[Task objective]: The task calls for every line of the data to be retyped exactly.

[Listed records]:

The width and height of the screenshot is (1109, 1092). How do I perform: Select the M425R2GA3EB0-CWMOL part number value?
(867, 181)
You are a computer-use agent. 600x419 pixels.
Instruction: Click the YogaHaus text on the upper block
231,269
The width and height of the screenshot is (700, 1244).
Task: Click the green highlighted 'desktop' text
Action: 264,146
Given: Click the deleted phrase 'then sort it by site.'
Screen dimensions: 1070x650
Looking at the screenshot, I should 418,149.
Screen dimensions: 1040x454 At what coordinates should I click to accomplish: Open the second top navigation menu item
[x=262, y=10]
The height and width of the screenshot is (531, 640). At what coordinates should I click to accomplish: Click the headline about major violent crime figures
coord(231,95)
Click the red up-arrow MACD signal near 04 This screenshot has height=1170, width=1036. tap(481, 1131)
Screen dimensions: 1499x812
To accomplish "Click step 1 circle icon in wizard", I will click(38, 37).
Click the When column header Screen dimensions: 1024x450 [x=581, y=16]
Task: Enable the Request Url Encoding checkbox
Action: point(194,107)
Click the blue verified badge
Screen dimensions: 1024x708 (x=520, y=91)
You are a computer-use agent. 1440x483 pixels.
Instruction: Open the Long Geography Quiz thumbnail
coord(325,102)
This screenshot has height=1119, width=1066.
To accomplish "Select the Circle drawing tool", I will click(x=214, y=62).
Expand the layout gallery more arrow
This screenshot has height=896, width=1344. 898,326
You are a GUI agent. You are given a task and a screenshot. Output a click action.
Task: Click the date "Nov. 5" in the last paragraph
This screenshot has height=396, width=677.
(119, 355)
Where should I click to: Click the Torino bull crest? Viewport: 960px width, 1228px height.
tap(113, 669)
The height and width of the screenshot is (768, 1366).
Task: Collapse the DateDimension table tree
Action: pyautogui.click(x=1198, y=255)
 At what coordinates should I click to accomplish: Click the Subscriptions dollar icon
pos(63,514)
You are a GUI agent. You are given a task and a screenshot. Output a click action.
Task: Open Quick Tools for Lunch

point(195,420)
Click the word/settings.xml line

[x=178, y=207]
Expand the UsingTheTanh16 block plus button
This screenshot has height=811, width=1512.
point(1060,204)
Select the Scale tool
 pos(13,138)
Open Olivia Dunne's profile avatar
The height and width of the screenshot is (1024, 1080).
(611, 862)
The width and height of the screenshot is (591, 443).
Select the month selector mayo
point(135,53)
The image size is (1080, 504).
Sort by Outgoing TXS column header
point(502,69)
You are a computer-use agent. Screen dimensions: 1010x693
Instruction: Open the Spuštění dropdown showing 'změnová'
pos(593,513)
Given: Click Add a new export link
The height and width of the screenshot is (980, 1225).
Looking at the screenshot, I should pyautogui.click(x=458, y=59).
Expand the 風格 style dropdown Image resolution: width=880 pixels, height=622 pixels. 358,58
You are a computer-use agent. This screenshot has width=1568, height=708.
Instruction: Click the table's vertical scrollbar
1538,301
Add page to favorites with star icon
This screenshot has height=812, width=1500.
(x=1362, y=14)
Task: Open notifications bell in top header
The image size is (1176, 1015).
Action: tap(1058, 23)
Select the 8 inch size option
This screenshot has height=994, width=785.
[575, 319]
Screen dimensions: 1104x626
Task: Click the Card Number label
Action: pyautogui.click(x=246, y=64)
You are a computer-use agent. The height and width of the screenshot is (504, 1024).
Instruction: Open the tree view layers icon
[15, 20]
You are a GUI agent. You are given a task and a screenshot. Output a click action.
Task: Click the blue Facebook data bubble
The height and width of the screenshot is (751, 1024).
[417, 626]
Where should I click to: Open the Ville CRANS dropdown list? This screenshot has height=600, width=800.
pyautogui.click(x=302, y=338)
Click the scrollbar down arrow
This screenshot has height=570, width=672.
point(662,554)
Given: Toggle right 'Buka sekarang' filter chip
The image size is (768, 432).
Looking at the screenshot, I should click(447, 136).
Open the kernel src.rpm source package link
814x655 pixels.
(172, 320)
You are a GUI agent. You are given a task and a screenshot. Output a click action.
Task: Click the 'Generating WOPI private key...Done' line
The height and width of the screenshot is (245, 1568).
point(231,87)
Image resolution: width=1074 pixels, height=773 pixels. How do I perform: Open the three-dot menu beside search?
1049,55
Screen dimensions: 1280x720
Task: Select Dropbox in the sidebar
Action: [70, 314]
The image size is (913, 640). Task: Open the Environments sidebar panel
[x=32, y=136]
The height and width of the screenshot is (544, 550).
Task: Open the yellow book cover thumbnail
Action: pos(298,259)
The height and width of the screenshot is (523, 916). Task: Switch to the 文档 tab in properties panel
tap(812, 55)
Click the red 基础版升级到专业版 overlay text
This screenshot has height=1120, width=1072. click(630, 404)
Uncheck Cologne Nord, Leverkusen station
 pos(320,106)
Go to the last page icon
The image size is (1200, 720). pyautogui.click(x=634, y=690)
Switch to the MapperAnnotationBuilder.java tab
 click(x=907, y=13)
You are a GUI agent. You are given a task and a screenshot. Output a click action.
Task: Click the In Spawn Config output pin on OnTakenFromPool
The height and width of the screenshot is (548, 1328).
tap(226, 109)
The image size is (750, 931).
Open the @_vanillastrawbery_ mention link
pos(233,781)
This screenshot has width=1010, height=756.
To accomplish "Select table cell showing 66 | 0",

[Solved problem]:
The width and height of the screenshot is (1109, 1092). How do I perform: Select the M425R2GA3EB0-CWMOL part number value?
(867, 181)
You are a computer-use agent. 600x419 pixels.
Instruction: Click the YogaHaus text on the upper block
231,269
The width and height of the screenshot is (700, 1244).
Task: Click the green highlighted 'desktop' text
Action: 264,146
Given: Click the deleted phrase 'then sort it by site.'
Screen dimensions: 1070x650
Looking at the screenshot, I should 418,149.
Screen dimensions: 1040x454 At what coordinates should I click to accomplish: Open the second top navigation menu item
[x=262, y=10]
The height and width of the screenshot is (531, 640). At what coordinates should I click to accomplish: Click the headline about major violent crime figures
coord(231,95)
Click the red up-arrow MACD signal near 04 This screenshot has height=1170, width=1036. tap(481, 1131)
Screen dimensions: 1499x812
To accomplish "Click step 1 circle icon in wizard", I will click(38, 37).
Click the When column header Screen dimensions: 1024x450 [x=581, y=16]
Task: Enable the Request Url Encoding checkbox
Action: point(194,107)
Click the blue verified badge
Screen dimensions: 1024x708 (x=520, y=91)
You are a computer-use agent. 1440x483 pixels.
Instruction: Open the Long Geography Quiz thumbnail
coord(325,102)
This screenshot has height=1119, width=1066.
To accomplish "Select the Circle drawing tool", I will click(x=214, y=62).
Expand the layout gallery more arrow
This screenshot has height=896, width=1344. 898,326
You are a GUI agent. You are given a task and a screenshot. Output a click action.
Task: Click the date "Nov. 5" in the last paragraph
This screenshot has height=396, width=677.
(119, 355)
Where should I click to: Click the Torino bull crest? Viewport: 960px width, 1228px height.
tap(113, 669)
The height and width of the screenshot is (768, 1366).
Task: Collapse the DateDimension table tree
Action: pyautogui.click(x=1198, y=255)
 At what coordinates should I click to accomplish: Click the Subscriptions dollar icon
pos(63,514)
You are a GUI agent. You are given a task and a screenshot. Output a click action.
Task: Open Quick Tools for Lunch

point(195,420)
Click the word/settings.xml line

[x=178, y=207]
Expand the UsingTheTanh16 block plus button
This screenshot has height=811, width=1512.
point(1060,204)
Select the Scale tool
 pos(13,138)
Open Olivia Dunne's profile avatar
The height and width of the screenshot is (1024, 1080).
(611, 862)
The width and height of the screenshot is (591, 443).
Select the month selector mayo
point(135,53)
The image size is (1080, 504).
Sort by Outgoing TXS column header
point(502,69)
You are a computer-use agent. Screen dimensions: 1010x693
Instruction: Open the Spuštění dropdown showing 'změnová'
pos(593,513)
Given: Click Add a new export link
The height and width of the screenshot is (980, 1225).
Looking at the screenshot, I should pyautogui.click(x=458, y=59).
Expand the 風格 style dropdown Image resolution: width=880 pixels, height=622 pixels. 358,58
You are a computer-use agent. This screenshot has width=1568, height=708.
Instruction: Click the table's vertical scrollbar
1538,301
Add page to favorites with star icon
This screenshot has height=812, width=1500.
(x=1362, y=14)
Task: Open notifications bell in top header
The image size is (1176, 1015).
Action: tap(1058, 23)
Select the 8 inch size option
This screenshot has height=994, width=785.
[575, 319]
Screen dimensions: 1104x626
Task: Click the Card Number label
Action: pyautogui.click(x=246, y=64)
You are a computer-use agent. The height and width of the screenshot is (504, 1024).
Instruction: Open the tree view layers icon
[15, 20]
You are a GUI agent. You are given a task and a screenshot. Output a click action.
Task: Click the blue Facebook data bubble
The height and width of the screenshot is (751, 1024).
[417, 626]
Where should I click to: Open the Ville CRANS dropdown list? This screenshot has height=600, width=800.
pyautogui.click(x=302, y=338)
Click the scrollbar down arrow
This screenshot has height=570, width=672.
point(662,554)
Given: Toggle right 'Buka sekarang' filter chip
The image size is (768, 432).
Looking at the screenshot, I should click(447, 136).
Open the kernel src.rpm source package link
814x655 pixels.
(172, 320)
You are a GUI agent. You are given a task and a screenshot. Output a click action.
Task: Click the 'Generating WOPI private key...Done' line
The height and width of the screenshot is (245, 1568).
point(231,87)
Image resolution: width=1074 pixels, height=773 pixels. How do I perform: Open the three-dot menu beside search?
1049,55
Screen dimensions: 1280x720
Task: Select Dropbox in the sidebar
Action: [70, 314]
The image size is (913, 640). Task: Open the Environments sidebar panel
[x=32, y=136]
The height and width of the screenshot is (544, 550).
Task: Open the yellow book cover thumbnail
Action: pos(298,259)
The height and width of the screenshot is (523, 916). Task: Switch to the 文档 tab in properties panel
tap(812, 55)
Click the red 基础版升级到专业版 overlay text
This screenshot has height=1120, width=1072. click(630, 404)
Uncheck Cologne Nord, Leverkusen station
 pos(320,106)
Go to the last page icon
The image size is (1200, 720). pyautogui.click(x=634, y=690)
Switch to the MapperAnnotationBuilder.java tab
 click(x=907, y=13)
You are a GUI agent. You are given a task and a screenshot. Output a click action.
Task: Click the In Spawn Config output pin on OnTakenFromPool
The height and width of the screenshot is (548, 1328).
tap(226, 109)
The image size is (750, 931).
Open the @_vanillastrawbery_ mention link
pos(233,781)
This screenshot has width=1010, height=756.
To accomplish "Select table cell showing 66 | 0",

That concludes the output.